• _EXERCISE TASK A_: Please copy exactly the part of the records below that opens with the line containing "Viewport: 419px width, 341px" and closes with the line containing "Looking at the screenshot, I should point(939,110).", both included.

• _TEXT BLOCK_:
□ □ □ □ □
Those swept up in those roundups have included a Key West mayor, a city commissioner, a city attorney, a fire chief, a deputy police chief, as well as a miscellaneous assortment of other cops, government employees, local mobsters and even a school bus driver, charged with selling drugs out of his yellow bus.
The most recent Bubba Bust, in 1995, was probably the least colorful. Then-Mayor Dennis Wardlow and prominent local attorney John “Mad Dog” Bigler were both— after a long investigation by the FBI— indicted on charges of bribery and conspiracy. Wardlow said Bigler paid him $100 per week for public relations advice. But federal prosecutors said Bigler was paying Wardlow for his influence as mayor to advantage Bigler’s business interests.
Wardlow would be acquitted, only to be found guilty on the same charges by the Florida Ethics Commission. He paid a heavy fine, which included all the money he had received from Bigler.
□ □ □ □ □
• _EXERCISE TASK B_: Continue the passage about the Key West Bubba Bust arrests from its last sentence.
□ □ □ □ □
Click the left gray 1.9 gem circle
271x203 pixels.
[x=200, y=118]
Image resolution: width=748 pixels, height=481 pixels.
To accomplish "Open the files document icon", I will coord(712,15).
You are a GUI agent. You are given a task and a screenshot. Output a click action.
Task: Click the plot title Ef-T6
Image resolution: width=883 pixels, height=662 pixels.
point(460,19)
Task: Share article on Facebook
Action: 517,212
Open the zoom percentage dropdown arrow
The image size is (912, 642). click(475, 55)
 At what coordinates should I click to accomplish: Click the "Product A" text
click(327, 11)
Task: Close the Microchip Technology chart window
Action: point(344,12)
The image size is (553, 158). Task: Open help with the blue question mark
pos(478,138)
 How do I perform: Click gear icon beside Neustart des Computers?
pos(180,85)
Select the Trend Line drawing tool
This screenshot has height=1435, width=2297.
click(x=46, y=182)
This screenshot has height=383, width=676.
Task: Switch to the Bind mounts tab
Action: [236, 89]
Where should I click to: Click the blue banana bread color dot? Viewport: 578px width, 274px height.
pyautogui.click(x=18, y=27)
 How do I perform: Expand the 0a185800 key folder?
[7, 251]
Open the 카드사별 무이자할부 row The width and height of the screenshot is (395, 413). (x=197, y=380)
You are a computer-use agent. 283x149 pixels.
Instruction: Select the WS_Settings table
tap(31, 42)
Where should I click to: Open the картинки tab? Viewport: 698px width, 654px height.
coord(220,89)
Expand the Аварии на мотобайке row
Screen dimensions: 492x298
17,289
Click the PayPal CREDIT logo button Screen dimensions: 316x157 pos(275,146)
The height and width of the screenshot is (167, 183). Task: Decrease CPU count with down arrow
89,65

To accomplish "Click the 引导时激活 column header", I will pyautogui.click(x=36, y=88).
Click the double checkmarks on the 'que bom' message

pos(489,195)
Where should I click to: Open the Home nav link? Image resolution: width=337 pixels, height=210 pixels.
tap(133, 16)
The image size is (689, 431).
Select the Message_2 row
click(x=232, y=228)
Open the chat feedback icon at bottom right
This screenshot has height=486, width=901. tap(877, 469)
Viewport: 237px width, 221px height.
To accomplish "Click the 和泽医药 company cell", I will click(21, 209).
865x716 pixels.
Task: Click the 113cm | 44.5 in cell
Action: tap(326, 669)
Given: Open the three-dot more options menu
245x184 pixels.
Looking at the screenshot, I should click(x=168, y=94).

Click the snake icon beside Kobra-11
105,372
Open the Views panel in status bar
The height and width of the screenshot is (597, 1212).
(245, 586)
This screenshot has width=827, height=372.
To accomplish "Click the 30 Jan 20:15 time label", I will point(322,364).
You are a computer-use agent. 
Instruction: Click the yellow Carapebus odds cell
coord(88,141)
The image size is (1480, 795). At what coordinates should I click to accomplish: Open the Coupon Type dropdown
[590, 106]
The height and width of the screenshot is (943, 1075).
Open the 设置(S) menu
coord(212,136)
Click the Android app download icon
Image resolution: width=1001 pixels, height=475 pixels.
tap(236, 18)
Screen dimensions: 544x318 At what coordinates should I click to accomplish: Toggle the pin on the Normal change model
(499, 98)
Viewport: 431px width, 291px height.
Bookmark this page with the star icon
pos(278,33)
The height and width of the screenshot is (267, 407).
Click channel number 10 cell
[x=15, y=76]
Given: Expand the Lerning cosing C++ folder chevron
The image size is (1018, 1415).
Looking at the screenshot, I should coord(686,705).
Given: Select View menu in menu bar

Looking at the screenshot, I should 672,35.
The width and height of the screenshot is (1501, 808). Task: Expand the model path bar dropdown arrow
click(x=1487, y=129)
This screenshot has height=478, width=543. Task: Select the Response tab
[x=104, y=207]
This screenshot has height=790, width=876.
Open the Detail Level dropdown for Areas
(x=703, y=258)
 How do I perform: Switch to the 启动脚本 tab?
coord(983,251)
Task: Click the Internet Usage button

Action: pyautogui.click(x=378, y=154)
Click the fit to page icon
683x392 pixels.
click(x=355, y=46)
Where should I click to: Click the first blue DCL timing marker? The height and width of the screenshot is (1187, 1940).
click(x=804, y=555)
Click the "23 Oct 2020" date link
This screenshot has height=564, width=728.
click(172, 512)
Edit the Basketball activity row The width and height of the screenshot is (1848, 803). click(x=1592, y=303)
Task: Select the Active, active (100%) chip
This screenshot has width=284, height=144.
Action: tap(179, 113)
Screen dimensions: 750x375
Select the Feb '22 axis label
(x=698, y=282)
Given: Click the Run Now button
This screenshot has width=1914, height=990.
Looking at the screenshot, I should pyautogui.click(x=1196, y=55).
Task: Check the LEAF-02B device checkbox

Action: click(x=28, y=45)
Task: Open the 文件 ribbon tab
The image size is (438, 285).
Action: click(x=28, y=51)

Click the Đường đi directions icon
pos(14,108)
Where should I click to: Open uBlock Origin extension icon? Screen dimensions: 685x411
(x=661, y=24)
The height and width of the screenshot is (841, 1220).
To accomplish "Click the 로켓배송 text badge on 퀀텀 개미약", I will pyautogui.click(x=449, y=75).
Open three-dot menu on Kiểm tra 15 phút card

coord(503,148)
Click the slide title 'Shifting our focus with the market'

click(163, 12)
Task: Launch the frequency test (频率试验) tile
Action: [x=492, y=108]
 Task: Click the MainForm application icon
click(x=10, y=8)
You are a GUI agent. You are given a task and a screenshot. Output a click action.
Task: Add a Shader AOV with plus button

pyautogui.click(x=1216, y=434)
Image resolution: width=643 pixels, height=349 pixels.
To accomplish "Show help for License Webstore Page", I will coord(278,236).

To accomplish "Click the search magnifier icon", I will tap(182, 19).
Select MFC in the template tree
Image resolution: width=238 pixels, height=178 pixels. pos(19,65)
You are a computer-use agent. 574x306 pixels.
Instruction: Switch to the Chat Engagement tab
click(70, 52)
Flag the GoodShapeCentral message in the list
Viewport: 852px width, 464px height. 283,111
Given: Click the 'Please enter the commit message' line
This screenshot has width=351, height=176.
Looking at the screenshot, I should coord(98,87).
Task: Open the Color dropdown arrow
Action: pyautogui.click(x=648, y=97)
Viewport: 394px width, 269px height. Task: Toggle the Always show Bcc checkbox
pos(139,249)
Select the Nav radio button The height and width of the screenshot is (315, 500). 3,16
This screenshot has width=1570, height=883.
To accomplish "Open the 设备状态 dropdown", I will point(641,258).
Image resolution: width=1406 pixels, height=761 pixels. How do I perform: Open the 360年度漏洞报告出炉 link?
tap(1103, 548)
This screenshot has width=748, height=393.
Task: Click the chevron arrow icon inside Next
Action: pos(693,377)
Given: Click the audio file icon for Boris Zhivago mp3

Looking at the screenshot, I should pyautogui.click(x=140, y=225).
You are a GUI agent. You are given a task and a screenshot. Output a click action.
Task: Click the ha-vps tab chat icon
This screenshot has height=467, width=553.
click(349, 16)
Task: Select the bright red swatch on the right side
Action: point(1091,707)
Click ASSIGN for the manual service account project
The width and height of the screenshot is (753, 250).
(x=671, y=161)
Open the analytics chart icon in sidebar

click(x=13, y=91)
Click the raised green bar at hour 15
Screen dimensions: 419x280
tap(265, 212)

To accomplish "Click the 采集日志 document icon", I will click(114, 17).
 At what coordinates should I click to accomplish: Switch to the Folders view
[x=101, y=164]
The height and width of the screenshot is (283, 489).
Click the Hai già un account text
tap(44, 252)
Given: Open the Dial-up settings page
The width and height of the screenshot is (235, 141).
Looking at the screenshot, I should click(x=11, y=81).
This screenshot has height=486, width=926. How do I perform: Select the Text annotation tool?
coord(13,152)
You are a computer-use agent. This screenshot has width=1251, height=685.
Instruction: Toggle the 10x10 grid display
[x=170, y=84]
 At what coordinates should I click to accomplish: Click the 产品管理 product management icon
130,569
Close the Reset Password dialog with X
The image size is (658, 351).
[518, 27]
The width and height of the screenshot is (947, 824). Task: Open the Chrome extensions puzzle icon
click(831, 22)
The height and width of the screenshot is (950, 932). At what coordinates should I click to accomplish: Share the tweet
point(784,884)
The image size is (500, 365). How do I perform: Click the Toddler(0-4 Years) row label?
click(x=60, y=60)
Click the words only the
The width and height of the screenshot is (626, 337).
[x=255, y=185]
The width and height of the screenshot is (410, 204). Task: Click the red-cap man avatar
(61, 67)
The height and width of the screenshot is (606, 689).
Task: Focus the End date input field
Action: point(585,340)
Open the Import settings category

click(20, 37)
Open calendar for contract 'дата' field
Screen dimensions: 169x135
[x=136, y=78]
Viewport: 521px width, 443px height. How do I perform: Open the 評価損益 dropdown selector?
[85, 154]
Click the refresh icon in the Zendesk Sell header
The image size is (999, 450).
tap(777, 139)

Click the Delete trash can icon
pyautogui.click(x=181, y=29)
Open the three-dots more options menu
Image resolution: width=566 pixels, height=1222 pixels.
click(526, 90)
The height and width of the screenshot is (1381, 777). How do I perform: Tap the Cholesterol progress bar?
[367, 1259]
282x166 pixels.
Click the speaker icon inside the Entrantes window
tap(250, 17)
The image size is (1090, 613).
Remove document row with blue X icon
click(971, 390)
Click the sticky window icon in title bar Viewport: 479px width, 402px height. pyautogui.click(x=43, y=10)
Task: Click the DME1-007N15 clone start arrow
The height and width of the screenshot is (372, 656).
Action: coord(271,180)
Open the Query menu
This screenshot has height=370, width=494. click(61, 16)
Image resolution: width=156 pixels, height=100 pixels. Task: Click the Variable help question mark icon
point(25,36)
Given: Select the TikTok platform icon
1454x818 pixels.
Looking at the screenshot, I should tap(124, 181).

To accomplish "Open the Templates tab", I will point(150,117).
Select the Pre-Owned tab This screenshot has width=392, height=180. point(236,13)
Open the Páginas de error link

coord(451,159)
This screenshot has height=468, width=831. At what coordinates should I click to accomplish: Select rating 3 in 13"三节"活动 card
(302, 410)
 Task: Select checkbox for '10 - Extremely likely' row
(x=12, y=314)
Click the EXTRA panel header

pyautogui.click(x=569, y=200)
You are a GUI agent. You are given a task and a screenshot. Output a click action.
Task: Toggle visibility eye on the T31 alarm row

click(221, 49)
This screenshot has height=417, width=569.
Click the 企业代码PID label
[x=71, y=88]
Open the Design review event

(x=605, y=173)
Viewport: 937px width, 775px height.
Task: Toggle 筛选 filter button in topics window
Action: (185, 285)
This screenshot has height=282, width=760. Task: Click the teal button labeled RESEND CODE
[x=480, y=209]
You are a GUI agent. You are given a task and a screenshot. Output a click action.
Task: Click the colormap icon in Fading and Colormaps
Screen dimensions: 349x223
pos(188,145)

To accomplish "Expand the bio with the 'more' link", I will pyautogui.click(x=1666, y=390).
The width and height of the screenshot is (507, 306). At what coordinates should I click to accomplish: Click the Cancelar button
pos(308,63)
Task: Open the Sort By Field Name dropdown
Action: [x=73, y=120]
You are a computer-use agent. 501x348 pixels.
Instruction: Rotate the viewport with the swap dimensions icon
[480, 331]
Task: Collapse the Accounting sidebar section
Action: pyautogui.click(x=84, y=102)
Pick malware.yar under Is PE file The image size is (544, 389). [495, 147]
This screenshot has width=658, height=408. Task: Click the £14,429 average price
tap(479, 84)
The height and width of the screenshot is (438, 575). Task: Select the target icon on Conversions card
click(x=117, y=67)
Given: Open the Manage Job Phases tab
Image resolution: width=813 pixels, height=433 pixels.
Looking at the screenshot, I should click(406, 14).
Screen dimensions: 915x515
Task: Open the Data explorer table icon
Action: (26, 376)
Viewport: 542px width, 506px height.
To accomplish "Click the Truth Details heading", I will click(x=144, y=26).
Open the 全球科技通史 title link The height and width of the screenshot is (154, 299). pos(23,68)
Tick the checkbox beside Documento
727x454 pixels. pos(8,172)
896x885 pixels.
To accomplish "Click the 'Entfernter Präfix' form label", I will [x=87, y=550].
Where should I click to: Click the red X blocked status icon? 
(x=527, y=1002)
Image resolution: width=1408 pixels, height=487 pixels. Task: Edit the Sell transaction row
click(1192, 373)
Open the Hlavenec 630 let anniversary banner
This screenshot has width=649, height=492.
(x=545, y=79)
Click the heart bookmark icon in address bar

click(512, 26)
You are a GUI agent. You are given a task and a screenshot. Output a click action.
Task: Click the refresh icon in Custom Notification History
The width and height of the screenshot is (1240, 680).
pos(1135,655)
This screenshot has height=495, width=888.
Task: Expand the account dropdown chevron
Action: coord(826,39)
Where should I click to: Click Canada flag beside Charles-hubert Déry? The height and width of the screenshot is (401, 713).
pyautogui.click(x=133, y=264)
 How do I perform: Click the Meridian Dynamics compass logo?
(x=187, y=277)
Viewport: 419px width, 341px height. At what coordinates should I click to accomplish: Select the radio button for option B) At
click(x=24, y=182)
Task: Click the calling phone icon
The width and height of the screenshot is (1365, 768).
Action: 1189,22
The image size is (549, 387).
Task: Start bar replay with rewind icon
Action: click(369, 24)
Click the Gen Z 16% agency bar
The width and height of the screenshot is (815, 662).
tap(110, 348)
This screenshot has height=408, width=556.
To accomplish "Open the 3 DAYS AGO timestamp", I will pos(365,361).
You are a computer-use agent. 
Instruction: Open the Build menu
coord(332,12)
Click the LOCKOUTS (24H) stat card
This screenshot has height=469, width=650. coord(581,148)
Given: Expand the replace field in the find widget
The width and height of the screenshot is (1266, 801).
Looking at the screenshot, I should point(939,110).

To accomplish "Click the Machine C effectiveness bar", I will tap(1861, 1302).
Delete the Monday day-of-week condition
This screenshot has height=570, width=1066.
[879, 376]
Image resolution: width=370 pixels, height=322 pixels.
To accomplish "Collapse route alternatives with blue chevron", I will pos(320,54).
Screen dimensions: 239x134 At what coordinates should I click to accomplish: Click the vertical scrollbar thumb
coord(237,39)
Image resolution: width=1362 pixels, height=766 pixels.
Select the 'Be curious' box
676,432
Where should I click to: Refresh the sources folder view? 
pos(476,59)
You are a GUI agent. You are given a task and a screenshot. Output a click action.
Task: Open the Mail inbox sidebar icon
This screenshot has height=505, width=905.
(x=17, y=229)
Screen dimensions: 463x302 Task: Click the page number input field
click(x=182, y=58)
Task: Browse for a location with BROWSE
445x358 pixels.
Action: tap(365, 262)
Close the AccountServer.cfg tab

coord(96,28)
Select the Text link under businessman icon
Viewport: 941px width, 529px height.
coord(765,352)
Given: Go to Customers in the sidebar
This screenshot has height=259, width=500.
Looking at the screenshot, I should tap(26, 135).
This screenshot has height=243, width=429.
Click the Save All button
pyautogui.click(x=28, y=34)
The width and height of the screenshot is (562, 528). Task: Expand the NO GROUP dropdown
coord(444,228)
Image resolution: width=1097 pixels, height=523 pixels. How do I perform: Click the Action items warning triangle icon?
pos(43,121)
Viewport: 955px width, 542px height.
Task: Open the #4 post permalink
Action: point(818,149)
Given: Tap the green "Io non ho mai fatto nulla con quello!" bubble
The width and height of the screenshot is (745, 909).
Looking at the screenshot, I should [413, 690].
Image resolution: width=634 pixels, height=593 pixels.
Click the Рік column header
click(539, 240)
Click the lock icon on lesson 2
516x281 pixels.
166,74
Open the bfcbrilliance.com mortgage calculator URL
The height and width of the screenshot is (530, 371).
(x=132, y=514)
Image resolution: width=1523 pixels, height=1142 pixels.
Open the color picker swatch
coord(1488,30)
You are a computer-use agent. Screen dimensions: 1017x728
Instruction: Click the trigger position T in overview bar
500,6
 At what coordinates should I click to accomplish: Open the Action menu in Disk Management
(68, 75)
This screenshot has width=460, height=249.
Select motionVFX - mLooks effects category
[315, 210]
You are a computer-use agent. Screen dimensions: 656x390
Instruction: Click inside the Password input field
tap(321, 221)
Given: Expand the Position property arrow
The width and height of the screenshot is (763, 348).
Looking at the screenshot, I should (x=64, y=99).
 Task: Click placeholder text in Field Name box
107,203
□ □ □ □ □
• _OUTPUT A_:
Viewport: 419px width, 341px height. At what coordinates should I click to accomplish: Select the radio button for option B) At
click(x=24, y=182)
Task: Click the calling phone icon
The width and height of the screenshot is (1365, 768).
Action: 1189,22
The image size is (549, 387).
Task: Start bar replay with rewind icon
Action: click(369, 24)
Click the Gen Z 16% agency bar
The width and height of the screenshot is (815, 662).
tap(110, 348)
This screenshot has height=408, width=556.
To accomplish "Open the 3 DAYS AGO timestamp", I will pos(365,361).
You are a computer-use agent. 
Instruction: Open the Build menu
coord(332,12)
Click the LOCKOUTS (24H) stat card
This screenshot has height=469, width=650. coord(581,148)
Given: Expand the replace field in the find widget
The width and height of the screenshot is (1266, 801).
Looking at the screenshot, I should point(939,110).

• _OUTPUT B_:
Bigler avoided trial by agreeing to give up his license to practices law. Then, reportedly, he left the country.
Also in 1995, then-City Commissioner Emery Major was indicted in a separate bribery case. He was subsequently removed from office. He avoided going to jail by agreeing to cooperate with prosecutors. Sitting in a bar before the indictment came down, he was heard loudly proclaiming, “If they come for me, they better bring a bus!”
Ten years earlier, the Bubba Bust of 1985 netted Deputy Police Chief Raymond “Tito” Casamayer Jr and two of his veteran detectives. A 28-year veteran of the force, the charismatic Casamayor favored flashy cars and chunky gold jewelry. Prosecutors said that he was also given to receiving substantial amounts of cocaine delivered to his City Hall office in Burger King and Chicken Unlimited boxes.
Casamayor was sentenced to 30 years in prison, but was paroled after serving slightly more than 10 years.
The Bubba Bust of 1975 was, by far, the most dramatic of them all. On September 9 of that year,— the infamous “handcuff day”— 19 Key Westers were arrested on drug charges. Among those arrested were then-City Attorney Manny James (the son of then-Police Chief Winston “Jimmy” James and then-Fire Chief “Bum” Farto.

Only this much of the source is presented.